Source extract –

- - - - -

Key	Type	Default	Notes
`spatial_res`	string	`"zone"`	Must match `case_parse.region_types`
`data_features`	list[string]	temperature/rain/case defaults	Feature columns fed to the model
`lag.lag_temp`	list[int]	`[12]`	Temperature lag in weeks
`lag.lag_rf`	list[int]	`[4]`	Rainfall lag in weeks
`years_to_exclude`	list[int]	`[2020, 2021]`	Exclude from model training
`years_to_include`	list[int]	`[]`	If non-empty, train only on these years
`list_alpha`	list[float]	`[1.0, 2.0]`	Ridge regression alpha values to try

`assess`#

assess:
  total_district_regions: 26

Set total_{region_type}_regions for each region type present in your data.

Key	Type	Default	Notes
`total_corp_regions`	int	—	Total number of corp regions in the geography
`total_zone_regions`	int	—	Total number of zone regions
`total_ward_regions`	int	—	Total number of ward regions
`total_district_regions`	int	—	Total number of districts
`total_subdistrict_regions`	int	—	Total number of subdistricts

Used to compute coverage ratios for threshold method assessment. If omitted for a region type, defaults to 10.

`maps`#

maps:
  output_dir: "plots"
  figure_title: "Andhra Pradesh Dengue Risk Map"

Key	Type	Default	Notes
`output_dir`	string	`"plots"`	Relative path under artifacts for map PNGs
`figure_title`	string	`"Dengue risk map"`	Map title (first line); prediction date is added as second line

`report`#

report:
  output_dir: "reports"
  compile_pdf: true
  caption_primary: "AP districts"
  caption_secondary: ""
  bundle_prefix: "Report"
  document_title: ""

Key	Type	Default	Notes
`output_dir`	string	`"reports"`	Relative path under artifacts for report files
`compile_pdf`	bool	`false`	Compile LaTeX bundle to PDF (requires `pdflatex` in PATH)

- - - - -

Dataset extract –
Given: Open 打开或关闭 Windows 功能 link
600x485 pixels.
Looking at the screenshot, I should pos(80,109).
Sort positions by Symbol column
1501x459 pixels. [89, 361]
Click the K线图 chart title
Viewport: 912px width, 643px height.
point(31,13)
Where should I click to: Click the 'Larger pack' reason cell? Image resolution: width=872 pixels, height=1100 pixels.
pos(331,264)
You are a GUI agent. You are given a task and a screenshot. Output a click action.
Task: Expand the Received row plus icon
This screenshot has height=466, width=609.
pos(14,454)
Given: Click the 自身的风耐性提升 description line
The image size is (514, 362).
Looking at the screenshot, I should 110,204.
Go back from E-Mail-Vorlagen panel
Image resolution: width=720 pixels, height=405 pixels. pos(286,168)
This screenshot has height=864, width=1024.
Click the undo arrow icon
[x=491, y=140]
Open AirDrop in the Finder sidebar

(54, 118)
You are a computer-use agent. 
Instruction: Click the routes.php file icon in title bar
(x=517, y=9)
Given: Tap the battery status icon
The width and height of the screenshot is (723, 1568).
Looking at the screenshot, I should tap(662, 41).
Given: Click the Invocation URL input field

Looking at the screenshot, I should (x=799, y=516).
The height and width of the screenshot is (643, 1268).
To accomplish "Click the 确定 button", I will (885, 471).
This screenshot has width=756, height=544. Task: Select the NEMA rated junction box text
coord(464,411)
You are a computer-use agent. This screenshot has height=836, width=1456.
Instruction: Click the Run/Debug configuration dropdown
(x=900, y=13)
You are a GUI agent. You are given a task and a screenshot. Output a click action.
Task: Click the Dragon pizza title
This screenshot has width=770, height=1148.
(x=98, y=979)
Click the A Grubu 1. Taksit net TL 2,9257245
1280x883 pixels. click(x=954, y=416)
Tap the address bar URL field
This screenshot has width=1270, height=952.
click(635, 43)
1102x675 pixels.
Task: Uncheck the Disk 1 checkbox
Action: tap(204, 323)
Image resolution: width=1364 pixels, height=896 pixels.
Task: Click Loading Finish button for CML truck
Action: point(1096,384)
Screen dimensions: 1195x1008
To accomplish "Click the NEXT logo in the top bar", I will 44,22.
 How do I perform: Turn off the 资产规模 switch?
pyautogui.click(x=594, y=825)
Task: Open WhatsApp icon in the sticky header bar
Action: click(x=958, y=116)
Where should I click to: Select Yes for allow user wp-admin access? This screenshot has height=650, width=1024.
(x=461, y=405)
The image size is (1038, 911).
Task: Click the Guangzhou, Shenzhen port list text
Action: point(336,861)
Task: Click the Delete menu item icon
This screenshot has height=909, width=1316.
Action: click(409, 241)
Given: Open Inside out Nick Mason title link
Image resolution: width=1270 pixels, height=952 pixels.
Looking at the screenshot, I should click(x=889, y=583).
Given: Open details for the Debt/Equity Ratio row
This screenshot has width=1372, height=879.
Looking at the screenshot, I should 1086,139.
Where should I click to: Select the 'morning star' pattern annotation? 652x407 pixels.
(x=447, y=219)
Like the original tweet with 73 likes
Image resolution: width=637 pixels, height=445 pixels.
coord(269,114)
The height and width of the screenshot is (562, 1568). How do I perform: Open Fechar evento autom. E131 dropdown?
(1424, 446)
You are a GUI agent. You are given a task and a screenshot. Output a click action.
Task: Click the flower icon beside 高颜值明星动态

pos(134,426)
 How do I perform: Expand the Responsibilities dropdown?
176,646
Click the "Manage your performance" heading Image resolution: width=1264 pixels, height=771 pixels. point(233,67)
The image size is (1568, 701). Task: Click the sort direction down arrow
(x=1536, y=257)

- - - - -

Task 1 – Which keys in the configuration reference have the type list[int]? List each one.
Task 2 – Extend the configuration reference past its final line.

Final answer 1 – `lag.lag_temp`, `lag.lag_rf`, `years_to_exclude`, `years_to_include`

Final answer 2 –
`caption_primary`	string	`"corporations"`	Region label for primary region type in captions
`caption_secondary`	string	`"zones"`	Region label for secondary region type
`bundle_prefix`	string	`"Report"`	Prefix for the output zip filename
`document_title`	string	derived from `pipeline.title`	PDF document title; auto-set if blank

`report_distribution`#

Metadata embedded in the report and used in email notifications.

report_distribution:
  system_name: "Dengue Early Warning System"
  organization: "ARTPARK, IISc Bengaluru"
  state: "Andhra Pradesh"
  region: "Andhra Pradesh (26 Districts)"
  department: "Directorate of Public Health, GoAP"
  contact_email: ""
  footer_note: ""

`email`#

email:
  enabled: false
  on: ["success", "failed"]
  to: ["recipient@example.com"]

Key	Type	Default	Notes
`enabled`	bool	`false`
`on`	list[string]	`["success"]`	When to send: `"success"`, `"failed"`, or both
`to`	list[string]	`[]`	Recipient addresses

SMTP credentials are set via environment variables — see .env.example.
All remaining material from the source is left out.